7 students take top honors in psychology fair

Seven Long Island students were named best-in-category winners in this year's Long Island High School Psychology Fair. Credit: The Long Island High School Psychology Fair
Seven students were named best-in-category winners for their presentations at the 2017-18 Long Island High School Psychology Fair.
This year’s event received about 65 submissions, with the top 35 projects being invited to present in six psychology categories: biopsychology, cognitive, developmental, educational, interdisciplinary and social.
Submissions consisted of 10-minute PowerPoint presentations followed by a five-minute question-and-answer session, fair officials said.
“The quality of the research and presentations was excellent,” said Allyson Weseley, secondary research coordinator at Roslyn High School, which hosted the fair. “I received a lot of positive feedback from our very impressed group of judges.”
Best-in-category winners and their categories were: Aaron Geula, Great Neck North High School, biopsychology; Ellie Eisenberg, Roslyn High School, cognitive psychology; Johanna Kann and Mayessa Rahman, Roslyn High School, developmental psychology; Sanwood Gim, Roslyn High School, educational psychology; Julia Ruskin, Paul D. Schreiber High School in Port Washington, interdisciplinary; and Kate Weseley-Jones, North Shore High School in Glen Head, social psychology.

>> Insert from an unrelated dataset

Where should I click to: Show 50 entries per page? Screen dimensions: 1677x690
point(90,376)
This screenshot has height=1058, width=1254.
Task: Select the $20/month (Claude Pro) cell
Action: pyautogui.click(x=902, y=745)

The fair has served as a forum for student research in psychology since 2008.
BAY SHORE
Television studio
Bay Shore High School recently held a ribbon-cutting ceremony to unveil a new television studio for use by the school’s journalism class.
The goal is to expand the school’s journalism experience beyond the written word and acknowledge that news and technology go hand in hand in the 21st century, school officials said.
Broadcast segments will be posted on a website to be launched this year that will host the school’s student newspaper, Maroon Echo. The studio’s news desk is from an ESPN set and was donated by Hofstra University.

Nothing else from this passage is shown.